Without having any sort of face to face interaction, Sunny and Jamison have already discussed marriage and babies. What mythical land do these people come from that you can decide to have babies with someone you've never met? Does this work with celebrities? In that case, I am going to have British actor Benedict Cumberbatch's babies.

Ben, you are going to get me pregnant and I am going to give you babies. This is the way it works now.

Ben, you are going to get me pregnant and I am going to give you babies. This is the way it works now.

Now remember who Sunny thought she was dating? (Seriously, how could you forget, I just posted a picture of him not 2 minutes ago. Scroll up for a reminder, damn...) Turns out this is Jamison:

Looks like a member of Honey Boo Boo's family, no?

Looks like a member of Honey Boo Boo's family, no?

Turns out Jamison is actually Chelsea, who has been doing this to other people for 4 years. Sure, you can argue that she's doing this because she's been made fun of her whole life and sees this as a way to have power over people, but WTF!? That's time and energy I need to direct towards having Cumberbatch's babies (I'm gonna get them babies, Benny)  or at the very least, finding the cure for cancer.

Now you get the gist of it. Thus far, all of these people are not whom they appear to be, leading to heartbreak and humiliation  on the innocent party's side. There is a cure for that.

This, and maybe some damn common sense 

This, and maybe some damn common sense 

My jaw didn't really drop till episode episode 4, which made me lose all hope in humanity (just kidding, never had any in the first place!) 

We meet Jasmine, who has been in an online relationship with Mike, for 2 years. This is Mike:

I would also tap this

I would also tap this

Jasmine goes on to say how Mike is so special because he really understands her and a bunch of other shit you'd find in a cheap romance novel. When our team does a little investigating, they see Mike is Facebook friends with Triggs, Jasmine's ex. He's also Facebook friends with a girl named Ceena who writes on his wall, and the team give her a call. Ceena says that Mike is engaged and has 2 children. 

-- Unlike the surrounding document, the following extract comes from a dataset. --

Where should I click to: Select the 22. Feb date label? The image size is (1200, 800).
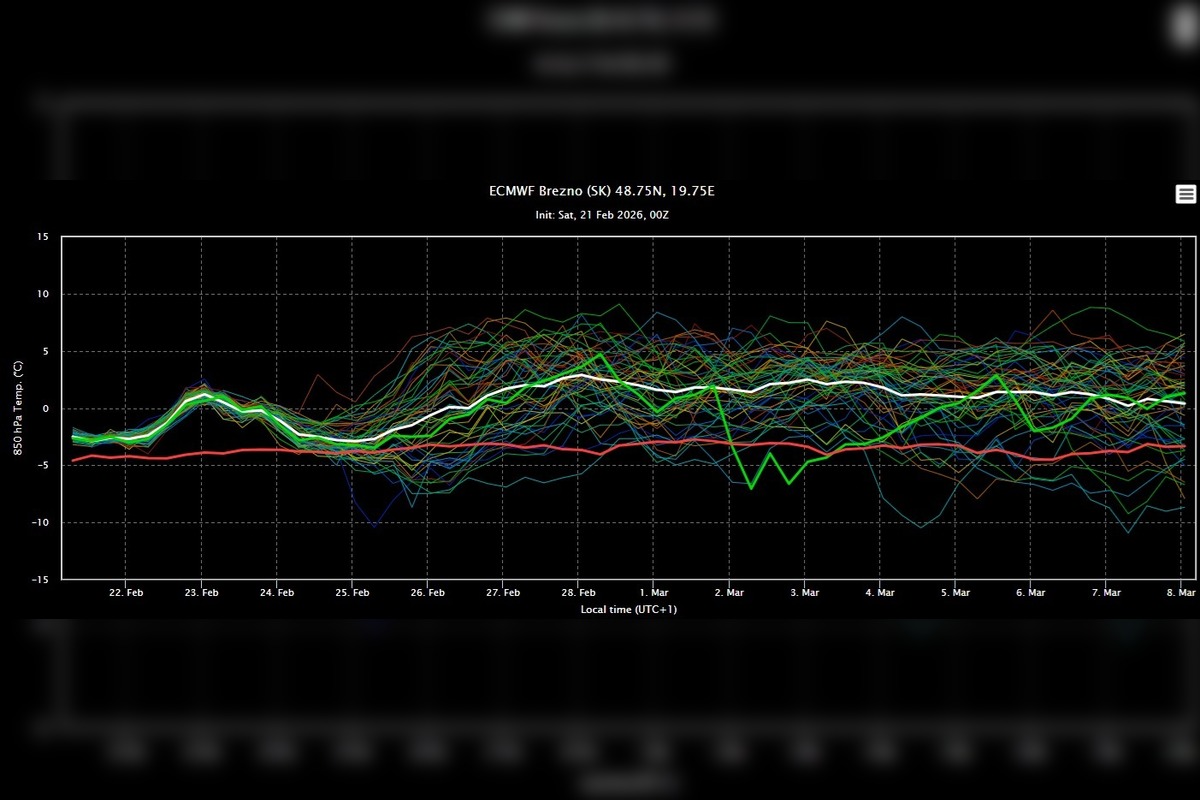click(125, 592)
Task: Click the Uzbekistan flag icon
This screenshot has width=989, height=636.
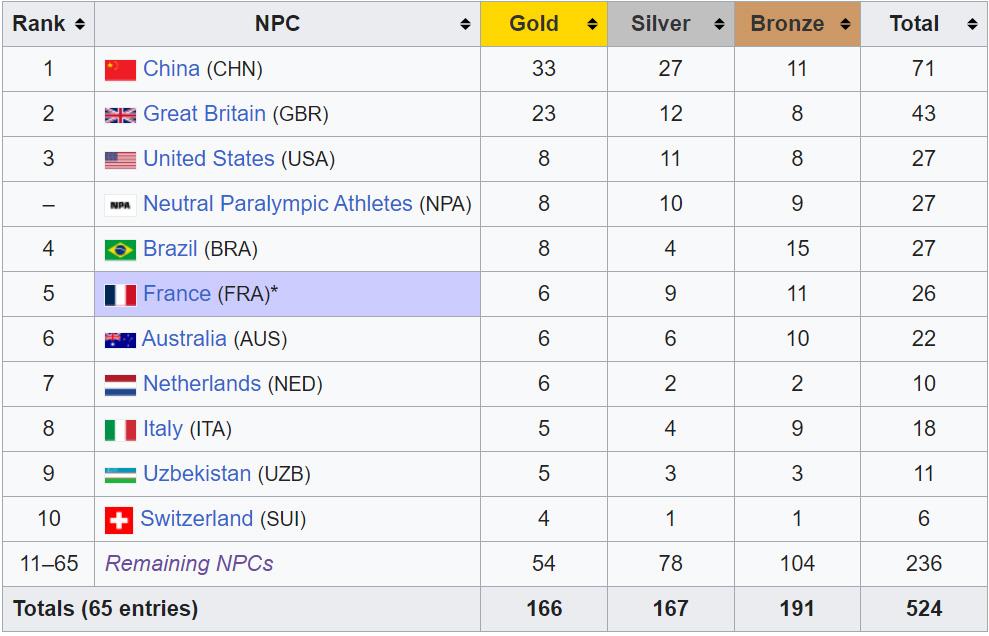Action: tap(120, 475)
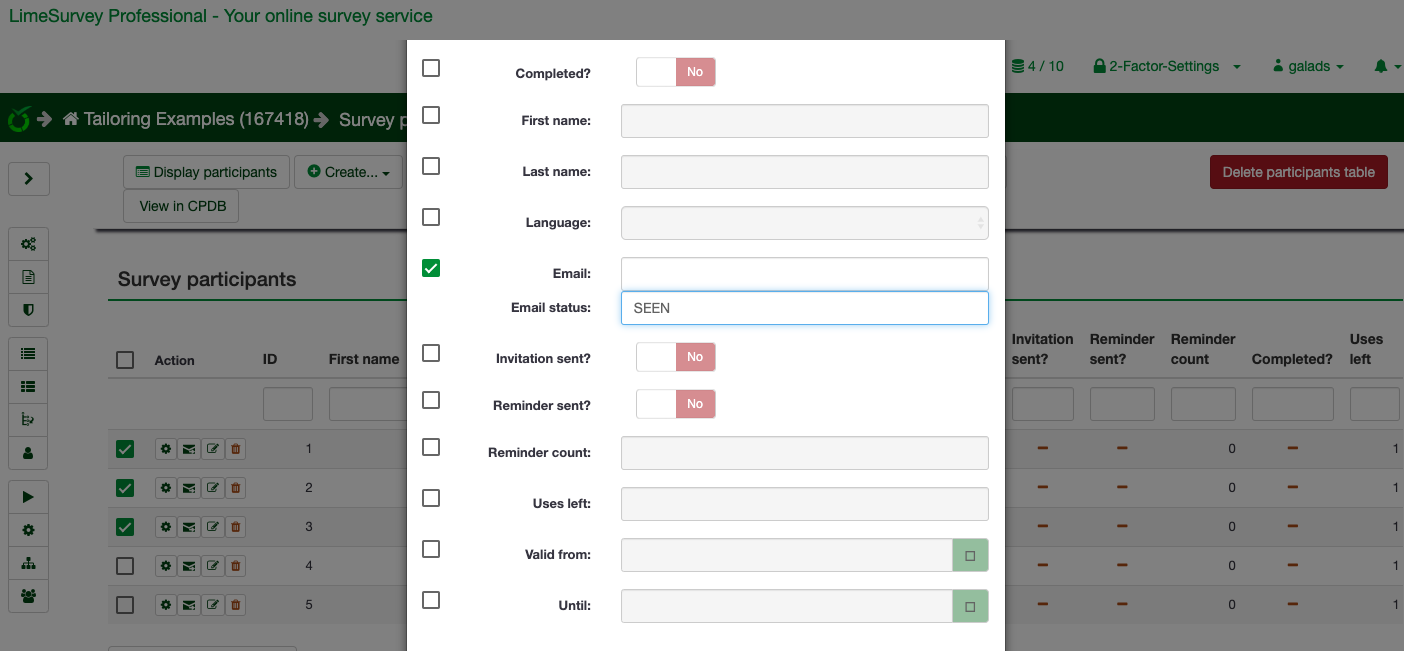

Something isn't right here.

Someone call Sherlock Holmes, we got a mother-flippin' mystery on our hands.

Someone call Sherlock Holmes, we got a mother-flippin' mystery on our hands.

A meeting is finally set up between the two. Guys, meet Mike:

That's funny, you don't look like a Mike

That's funny, you don't look like a Mike

Now you're saying "big deal, you already told us about a guy really being a girl." Nah, gather round little ones while I give you the deets.

This is Mhissy (who the hell names their kid that?) Mhissy and Jasmine know each other. Primarily because Mhissy is dating Jasmine's ex, Triggs. I'll give you a moment to figure that out and let it settle in.

Ready to continue?

Jasmine and Mhissy once met at the mall and exchanged phone numbers. They got to talking about who they're "talking to" (for whatever insane reason, this is slang for "dating," which is confusing because the two girls are talking to each other...) Apparently, Mhissy was hanging out with Triggs. She asked Jasmine to stop getting in contact with him, and when she wouldn't stop, Mhissy made a plan to get Jasmine off Triggs back. You know what that means?

It means this crazy bitch made a fake Facebook account for Mike, a fake Facebook account for Ceena (oh yeah, she played that role too) and kept this pseudo-relationship up with Jasmine for 2 years. I don't give a rats ass (not like I have any lying around to give) that Mhissy lost her baby when she was 16 or that her sister is in jail for attacking their mother. Look, I have a lot of people I don't care for (and they know who they are ) but to keep up a lie for 2 years, day in and day out, is exhausting. AND RIDICULOUS. 

Will I continue to watch this show? You bet. I can only hope and pray that the confrontations yield even more absurd results.